Per quanto riguarda l’ammissibilità all’iscrizione nello Schedario Viticolo, sono considerati idonei solo i vigneti situati in collina, con orientamento adeguato, e i cui terreni, entro un’altitudine di 700 metri sul livello del mare, sono prevalentemente composti da substrati come sabbie, ciottoli, arenarie, calcare-marni o scisti argillosi. Questo territorio è ricco di antiche tradizioni vinicole, con testimonianze risalenti all’epoca etrusca e romana. Durante il Medioevo, il Chianti fu teatro di continue battaglie tra le città di Firenze e Siena, durante le quali sorsero villaggi, abbazie, castelli e fortezze, molti dei quali successivamente trasformati in ville e residenze. Fu proprio alla fine del Medioevo che la viticoltura si sviluppò ampiamente in queste terre, acquisendo gradualmente importanza economica e fama a livello internazionale.

La degustazione

Vin Santo del Chianti Classico Occhio di Pernice La Chimera 2006Castello di Monsanto

100% Sangiovese

Rosa delicato appena ramato, naso complesso di frutta tropicale disidratata, caramella d’orzo, canditi, noce moscata, erbe aromatiche, karkadè, cenni smaltati, iodati.
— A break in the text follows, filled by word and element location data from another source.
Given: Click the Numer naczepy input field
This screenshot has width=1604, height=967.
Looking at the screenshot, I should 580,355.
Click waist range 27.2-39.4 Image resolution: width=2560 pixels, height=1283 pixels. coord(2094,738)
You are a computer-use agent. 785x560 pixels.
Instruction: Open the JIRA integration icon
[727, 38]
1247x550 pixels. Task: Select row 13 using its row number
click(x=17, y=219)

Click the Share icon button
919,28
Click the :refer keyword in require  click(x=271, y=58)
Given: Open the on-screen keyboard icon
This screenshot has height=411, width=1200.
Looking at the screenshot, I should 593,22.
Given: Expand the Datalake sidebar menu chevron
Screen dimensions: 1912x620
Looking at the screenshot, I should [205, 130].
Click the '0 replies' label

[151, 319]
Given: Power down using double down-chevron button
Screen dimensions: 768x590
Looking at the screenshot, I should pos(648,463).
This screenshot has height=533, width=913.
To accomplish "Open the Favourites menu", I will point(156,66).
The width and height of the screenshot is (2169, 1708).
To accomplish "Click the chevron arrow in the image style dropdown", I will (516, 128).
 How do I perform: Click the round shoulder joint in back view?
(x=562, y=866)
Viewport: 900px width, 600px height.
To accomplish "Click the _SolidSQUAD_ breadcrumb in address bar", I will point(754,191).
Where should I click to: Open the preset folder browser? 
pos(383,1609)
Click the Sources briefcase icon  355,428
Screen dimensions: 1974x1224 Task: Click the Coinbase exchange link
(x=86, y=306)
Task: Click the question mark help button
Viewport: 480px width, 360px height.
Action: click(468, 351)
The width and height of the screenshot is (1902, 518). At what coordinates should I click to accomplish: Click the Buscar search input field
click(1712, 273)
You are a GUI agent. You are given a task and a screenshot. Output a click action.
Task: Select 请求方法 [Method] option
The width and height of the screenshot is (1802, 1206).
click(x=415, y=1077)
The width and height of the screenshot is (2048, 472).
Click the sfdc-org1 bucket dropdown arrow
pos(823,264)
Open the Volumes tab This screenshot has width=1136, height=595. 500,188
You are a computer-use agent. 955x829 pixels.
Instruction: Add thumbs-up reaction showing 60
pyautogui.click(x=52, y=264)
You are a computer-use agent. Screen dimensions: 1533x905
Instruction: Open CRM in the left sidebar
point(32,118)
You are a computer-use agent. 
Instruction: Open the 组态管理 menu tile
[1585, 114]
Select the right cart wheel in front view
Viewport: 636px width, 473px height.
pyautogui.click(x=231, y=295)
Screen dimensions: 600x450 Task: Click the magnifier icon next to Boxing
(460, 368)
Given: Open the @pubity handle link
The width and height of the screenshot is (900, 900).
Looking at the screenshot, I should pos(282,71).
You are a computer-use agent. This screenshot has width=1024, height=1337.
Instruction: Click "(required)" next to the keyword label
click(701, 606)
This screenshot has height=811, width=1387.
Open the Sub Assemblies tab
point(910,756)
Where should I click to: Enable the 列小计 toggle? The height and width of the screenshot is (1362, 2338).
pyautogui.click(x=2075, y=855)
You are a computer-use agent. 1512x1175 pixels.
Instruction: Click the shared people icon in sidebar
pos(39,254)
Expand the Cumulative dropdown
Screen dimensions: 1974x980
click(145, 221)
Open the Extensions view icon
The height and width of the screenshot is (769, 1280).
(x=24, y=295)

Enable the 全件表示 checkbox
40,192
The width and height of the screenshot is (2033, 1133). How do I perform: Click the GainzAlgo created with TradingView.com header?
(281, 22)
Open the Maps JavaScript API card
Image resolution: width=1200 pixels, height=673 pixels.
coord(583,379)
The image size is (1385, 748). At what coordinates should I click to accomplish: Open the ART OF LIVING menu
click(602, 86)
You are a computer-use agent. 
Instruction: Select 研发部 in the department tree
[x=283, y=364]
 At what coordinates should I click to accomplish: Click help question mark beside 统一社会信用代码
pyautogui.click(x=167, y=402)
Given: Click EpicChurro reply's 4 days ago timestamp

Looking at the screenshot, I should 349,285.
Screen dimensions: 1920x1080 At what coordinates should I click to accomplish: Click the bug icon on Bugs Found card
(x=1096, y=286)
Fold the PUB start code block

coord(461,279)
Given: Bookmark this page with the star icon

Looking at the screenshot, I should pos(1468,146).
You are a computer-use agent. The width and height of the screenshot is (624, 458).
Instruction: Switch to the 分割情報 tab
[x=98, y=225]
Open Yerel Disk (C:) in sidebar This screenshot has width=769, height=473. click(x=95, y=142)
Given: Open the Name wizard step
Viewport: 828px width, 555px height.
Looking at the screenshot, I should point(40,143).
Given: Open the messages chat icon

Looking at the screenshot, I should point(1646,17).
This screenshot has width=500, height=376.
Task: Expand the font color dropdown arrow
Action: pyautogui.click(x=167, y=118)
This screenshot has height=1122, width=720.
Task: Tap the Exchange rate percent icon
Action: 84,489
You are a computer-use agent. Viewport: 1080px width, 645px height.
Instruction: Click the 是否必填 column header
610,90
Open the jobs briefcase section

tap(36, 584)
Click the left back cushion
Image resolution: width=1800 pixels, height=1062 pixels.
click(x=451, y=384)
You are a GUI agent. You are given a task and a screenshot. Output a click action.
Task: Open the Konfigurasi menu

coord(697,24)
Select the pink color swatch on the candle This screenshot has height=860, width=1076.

Dolce e denso al gusto, sorretto dall’incisivo sostegno acido a smorzare la dolcezza. Vino suadente dotato di un allungo speziato da vero fuoriclasse.

Vin Santo del Chianti Classico Occhio di Pernice 2018Castello di Radda

90% Sangiovese, 5% Canaiolo, 5% Colorino

Rosa accennato, olfatto  generoso di note di caramello, uva passa, pesche sciroppate, datteri, mandorle tostate, sensazioni boisè e tocchi di smalto, cenni iodati. Piena dolcezza sostenuta da vibrante freschezza in equilibrio con la morbidezza e dal finale sapido. Mai stucchevole, bilanciato, un autentico piacere.

Vin Santo del Chianti Classico Occhio di Pernice 2018Le Filigare

100% Sangiovese

Colore splendido, ambra intenso, dispensa al naso netti ricordi di albicocche secche, datteri e mandorle, fichi secchi, miele, cenni iodati, nocino . Sorso dolce e morbido, non privo di una risoluta vena fresco-sapida ad equilibrare il palato. Intensa la persistenza con rimandi speziati, di panpepato, un tripudio di bellezza.

Vin Santo del Chianti Classico Occhio di Pernice 2014 – Tenute Squarcialupi          

100% Sangiovese

Ambra alla vista, luminoso, generoso all’olfatto con le note intense nelle note di albicocca disidratata, pesca allo sciroppo, miele di castagno, cenni salmastri, agrume candito, soffi iodati, di dattero. Avvolgente dolcezza, denso, con notevole massa glicerica ma con vitale vena acida, rispetta l’asse naso-bocca, finisce lunghissimo con una fresca scodata iodata.

Vin Santo del Chianti Classico Occhio di Pernice 2011Melini

80% Sangiovese, 8% Malvasia, 8% Trebbiano, 4% San Colombano

Rosa tenue con tocchi ruggine, una nota smaltata porta profumi di nocciole tostate, tamarindo, barrette al sesamo, miele di castagno, sprazzi di goudron. Equilibrato al gusto, ha dolcezza e fresca acidità ben amalgamate. Chiude su toni di frutta secca e su una decisa scia minerale.